[Source text — start]

Lee presented the project’s initial findings to delegates at the red meat industry conference in Rotorua.

The project canvassed market and consumer views in the United Kingdom, the United States and Germany, gauging consumer understanding and response to the practice.

“At present there is no empirical evidence (of better quality food from regen), but early indications are that it could be true. This is not a narrative that can be sown together today, but something the movement hopes to get to – that would be a big turning point,” Lee said.

He says the work had revealed the regen movement differs somewhat from other past food trends, such as organics.

“It’s a grassroots movement that has been adopted by companies already; institutions have not waited for it to become a mainstream thing before jumping onto it. You have companies like Danone and General Mills in there already,” he said.

General Mills aims to have 400,000ha of regeneratively farmed land supplying it by 2030.

Without the prescriptive demands of systems like organics, regen farming faced a dynamic and undetermined future that meant it was not yet beyond farmers’ ability to influence.

“The producer is at the centre of the conversation and should be the hero of this,” he said.

He cautioned though the practice should not be treated as something new.

The recent Netflix film Kiss the Ground received some blowback from native American landowners for purporting that some regen practices were new, when in fact they had been practiced for generations by indigenous people.

The nuanced aspects of regenerative farming that often differed between farms demanded simpler ways to explain it to consumers, with its subtleties contrasting to more binary techniques like genetic modification.

The market scan research work revealed certification was something of a bug bear with regen farmers, many mistrustful from experience with previous certification requirements.

“It is understandable they could be mistrustful of another. It may be a case of finding something in the middle, some certification where producers have an active role in establishing it, one that still gives consumers peace of mind,” he said.

He suggested an “outcomes” focused certification that gives producers a wide pathway to achieve those outcomes.

“No one seems to like certification except consumers,” he said.

Lee says any certification process should leave room for producers to manage their own land and practices.

He says between one-third and 44% of consumers said they were aware of regenerative farming, somewhat higher than researchers expected.

Trialling some simple communications messages, they found consumers responded well to a positive approach, one where regenerative farming was a key to helping solve climate change.

The “Holy Grail” of a link to soil health and food health was also a good communications pathway, albeit that link was yet to be proved.

Some initial retail research suggested consumers could also be prepared to pay 20% more for regen products.

“But we do need to create stronger links between regenerative practices and promises to food on the plate. It is going to be a lot harder to sell with vague long-term promises – we need to be more visceral than that,” he said.

More details from the research work will be released in coming weeks.

[Source text — finish]

— Study questions —
• a. Answer these questions from the article on regenerative farming:
(i) In which three countries did the project canvass market and consumer views?
(ii) How many hectares of regeneratively farmed land does General Mills aim to have supplying it by 2030?
(iii) What share of consumers said they were aware of regenerative farming?
• b. Copy everything in the article on regenerative farming from "Some initial retail" down to "in coming weeks.".

[Given information — start]

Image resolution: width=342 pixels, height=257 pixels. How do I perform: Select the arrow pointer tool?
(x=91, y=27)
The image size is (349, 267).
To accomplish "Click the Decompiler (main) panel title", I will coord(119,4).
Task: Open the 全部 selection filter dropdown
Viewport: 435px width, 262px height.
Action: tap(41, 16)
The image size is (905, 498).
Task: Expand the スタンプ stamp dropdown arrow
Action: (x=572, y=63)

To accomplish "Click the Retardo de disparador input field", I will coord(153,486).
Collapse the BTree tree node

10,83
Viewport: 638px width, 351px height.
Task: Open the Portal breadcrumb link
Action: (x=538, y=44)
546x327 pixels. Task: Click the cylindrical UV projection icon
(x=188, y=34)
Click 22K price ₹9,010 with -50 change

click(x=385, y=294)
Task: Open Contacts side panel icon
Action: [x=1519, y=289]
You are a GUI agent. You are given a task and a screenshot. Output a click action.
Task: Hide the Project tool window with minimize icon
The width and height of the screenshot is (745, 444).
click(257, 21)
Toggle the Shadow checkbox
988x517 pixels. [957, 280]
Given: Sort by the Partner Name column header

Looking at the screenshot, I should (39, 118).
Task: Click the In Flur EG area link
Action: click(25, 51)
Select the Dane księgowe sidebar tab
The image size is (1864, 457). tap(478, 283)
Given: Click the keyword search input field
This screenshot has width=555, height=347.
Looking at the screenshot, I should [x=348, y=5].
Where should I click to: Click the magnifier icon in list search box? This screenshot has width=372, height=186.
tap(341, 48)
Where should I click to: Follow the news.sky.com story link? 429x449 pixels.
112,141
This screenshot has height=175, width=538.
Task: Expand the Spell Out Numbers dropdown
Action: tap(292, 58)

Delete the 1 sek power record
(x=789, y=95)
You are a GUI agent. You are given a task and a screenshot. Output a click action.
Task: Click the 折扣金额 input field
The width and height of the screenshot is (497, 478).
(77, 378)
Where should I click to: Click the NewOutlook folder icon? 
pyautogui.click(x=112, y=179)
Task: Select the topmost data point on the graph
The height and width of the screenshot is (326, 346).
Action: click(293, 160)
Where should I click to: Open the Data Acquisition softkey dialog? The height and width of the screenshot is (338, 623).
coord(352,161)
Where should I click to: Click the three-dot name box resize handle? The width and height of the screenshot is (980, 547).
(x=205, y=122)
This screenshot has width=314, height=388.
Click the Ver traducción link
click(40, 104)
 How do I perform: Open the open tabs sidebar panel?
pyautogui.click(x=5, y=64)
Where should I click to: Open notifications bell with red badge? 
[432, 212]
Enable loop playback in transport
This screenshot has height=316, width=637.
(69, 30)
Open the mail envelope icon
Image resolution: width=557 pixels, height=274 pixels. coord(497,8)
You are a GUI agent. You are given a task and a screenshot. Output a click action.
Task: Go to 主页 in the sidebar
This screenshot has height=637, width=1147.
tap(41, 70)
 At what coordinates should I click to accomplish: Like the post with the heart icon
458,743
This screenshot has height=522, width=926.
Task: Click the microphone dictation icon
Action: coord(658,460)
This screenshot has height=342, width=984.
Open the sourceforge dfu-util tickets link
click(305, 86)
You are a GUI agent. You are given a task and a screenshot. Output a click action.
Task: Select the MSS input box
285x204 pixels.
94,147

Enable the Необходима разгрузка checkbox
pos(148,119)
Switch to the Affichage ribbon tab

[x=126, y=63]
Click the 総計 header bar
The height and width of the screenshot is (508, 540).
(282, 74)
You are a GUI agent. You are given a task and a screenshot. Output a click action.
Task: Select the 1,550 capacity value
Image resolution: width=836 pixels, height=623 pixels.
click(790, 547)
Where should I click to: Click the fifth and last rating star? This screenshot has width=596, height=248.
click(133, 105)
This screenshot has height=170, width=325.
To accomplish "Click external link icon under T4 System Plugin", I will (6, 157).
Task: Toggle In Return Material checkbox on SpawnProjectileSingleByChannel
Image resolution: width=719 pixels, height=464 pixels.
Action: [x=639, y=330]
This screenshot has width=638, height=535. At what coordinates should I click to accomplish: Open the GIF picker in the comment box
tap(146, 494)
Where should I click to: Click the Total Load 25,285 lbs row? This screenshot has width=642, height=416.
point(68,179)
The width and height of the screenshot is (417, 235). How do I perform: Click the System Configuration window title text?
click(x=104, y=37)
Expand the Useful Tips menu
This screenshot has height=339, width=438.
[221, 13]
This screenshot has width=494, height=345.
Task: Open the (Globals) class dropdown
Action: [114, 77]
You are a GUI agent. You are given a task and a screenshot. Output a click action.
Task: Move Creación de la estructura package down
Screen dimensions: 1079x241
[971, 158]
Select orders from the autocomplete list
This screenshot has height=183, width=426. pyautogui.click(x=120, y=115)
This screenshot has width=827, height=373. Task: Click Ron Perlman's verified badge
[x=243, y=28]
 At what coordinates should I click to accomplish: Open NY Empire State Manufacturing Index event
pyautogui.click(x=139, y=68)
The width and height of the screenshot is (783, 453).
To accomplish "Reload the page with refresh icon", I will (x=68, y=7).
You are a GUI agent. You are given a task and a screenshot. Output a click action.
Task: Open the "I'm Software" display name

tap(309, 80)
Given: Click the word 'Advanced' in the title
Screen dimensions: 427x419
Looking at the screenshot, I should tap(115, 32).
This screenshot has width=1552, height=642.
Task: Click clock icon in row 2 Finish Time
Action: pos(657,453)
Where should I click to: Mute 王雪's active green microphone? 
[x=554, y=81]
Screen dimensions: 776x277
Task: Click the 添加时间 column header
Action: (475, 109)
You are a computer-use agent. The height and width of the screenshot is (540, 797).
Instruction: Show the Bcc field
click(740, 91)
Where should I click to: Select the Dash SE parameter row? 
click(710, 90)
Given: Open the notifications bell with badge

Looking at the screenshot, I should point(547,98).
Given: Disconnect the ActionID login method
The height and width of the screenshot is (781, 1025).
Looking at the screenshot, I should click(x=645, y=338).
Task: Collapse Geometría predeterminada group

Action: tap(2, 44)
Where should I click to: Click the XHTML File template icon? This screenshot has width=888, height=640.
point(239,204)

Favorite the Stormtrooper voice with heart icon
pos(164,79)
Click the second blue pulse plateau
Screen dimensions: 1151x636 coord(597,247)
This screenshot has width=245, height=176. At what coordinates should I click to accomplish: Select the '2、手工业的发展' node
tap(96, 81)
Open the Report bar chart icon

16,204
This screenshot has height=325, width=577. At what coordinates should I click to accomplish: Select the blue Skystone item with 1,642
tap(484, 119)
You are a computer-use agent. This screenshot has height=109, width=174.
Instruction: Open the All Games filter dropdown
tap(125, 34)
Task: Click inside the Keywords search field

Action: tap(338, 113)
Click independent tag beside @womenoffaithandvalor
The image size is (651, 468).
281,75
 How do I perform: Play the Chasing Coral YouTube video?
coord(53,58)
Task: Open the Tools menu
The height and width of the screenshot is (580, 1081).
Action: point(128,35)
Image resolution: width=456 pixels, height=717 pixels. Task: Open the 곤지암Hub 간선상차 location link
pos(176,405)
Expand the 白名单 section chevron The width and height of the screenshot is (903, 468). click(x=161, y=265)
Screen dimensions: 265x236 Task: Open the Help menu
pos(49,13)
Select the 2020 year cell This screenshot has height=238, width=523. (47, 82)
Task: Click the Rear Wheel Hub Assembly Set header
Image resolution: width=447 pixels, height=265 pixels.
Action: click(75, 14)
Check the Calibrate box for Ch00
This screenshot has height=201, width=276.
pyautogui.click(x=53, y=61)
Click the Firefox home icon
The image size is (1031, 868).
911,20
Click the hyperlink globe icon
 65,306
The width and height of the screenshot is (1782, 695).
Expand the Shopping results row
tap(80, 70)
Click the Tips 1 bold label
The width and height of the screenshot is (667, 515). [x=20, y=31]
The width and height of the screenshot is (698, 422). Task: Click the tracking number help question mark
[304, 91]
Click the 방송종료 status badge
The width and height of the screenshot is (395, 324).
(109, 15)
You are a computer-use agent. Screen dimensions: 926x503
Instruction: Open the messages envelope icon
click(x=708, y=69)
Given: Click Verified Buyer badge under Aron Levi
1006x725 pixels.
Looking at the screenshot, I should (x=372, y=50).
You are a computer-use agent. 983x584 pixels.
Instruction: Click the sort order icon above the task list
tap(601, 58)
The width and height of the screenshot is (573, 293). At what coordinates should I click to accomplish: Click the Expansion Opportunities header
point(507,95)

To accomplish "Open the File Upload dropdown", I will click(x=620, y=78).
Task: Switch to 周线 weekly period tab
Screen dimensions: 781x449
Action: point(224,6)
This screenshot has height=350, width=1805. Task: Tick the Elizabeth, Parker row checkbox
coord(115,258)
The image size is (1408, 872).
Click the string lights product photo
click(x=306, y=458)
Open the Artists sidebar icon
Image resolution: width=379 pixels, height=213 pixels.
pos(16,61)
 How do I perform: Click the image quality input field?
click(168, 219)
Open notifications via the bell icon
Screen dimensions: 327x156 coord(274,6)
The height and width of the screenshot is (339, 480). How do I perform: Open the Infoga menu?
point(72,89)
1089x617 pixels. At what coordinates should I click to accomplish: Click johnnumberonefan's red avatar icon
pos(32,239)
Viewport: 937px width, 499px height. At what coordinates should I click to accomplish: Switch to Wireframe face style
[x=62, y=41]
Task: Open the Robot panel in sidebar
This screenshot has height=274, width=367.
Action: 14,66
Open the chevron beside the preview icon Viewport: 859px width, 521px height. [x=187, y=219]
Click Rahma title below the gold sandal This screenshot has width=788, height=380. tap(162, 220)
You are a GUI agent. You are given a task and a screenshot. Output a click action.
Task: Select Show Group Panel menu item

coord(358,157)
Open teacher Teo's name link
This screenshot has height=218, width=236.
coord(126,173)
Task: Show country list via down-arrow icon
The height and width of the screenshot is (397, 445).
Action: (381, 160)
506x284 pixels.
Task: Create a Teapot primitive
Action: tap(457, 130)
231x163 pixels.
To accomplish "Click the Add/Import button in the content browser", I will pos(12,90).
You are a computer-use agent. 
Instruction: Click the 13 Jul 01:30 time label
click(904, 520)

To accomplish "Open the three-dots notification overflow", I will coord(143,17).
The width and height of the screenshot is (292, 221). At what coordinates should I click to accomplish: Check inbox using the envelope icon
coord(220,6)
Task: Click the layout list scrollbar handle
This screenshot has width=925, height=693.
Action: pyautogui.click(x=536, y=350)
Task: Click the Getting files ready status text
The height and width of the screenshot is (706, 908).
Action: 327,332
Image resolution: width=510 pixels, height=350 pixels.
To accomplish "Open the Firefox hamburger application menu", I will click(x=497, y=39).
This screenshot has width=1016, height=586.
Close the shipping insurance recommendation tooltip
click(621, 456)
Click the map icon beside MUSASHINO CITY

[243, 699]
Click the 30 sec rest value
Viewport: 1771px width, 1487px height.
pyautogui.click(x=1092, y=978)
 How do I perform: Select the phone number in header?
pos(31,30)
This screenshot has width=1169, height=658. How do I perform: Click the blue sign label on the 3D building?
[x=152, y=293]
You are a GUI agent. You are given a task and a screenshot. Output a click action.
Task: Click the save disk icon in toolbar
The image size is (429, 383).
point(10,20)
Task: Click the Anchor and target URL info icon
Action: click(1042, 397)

[Given information — finish]

— Results by task —
• a.
(i) The United Kingdom, the United States and Germany.
(ii) 400,000ha.
(iii) Between one-third and 44%.

• b.
Some initial retail research suggested consumers could also be prepared to pay 20% more for regen products.

“But we do need to create stronger links between regenerative practices and promises to food on the plate. It is going to be a lot harder to sell with vague long-term promises – we need to be more visceral than that,” he said.

More details from the research work will be released in coming weeks.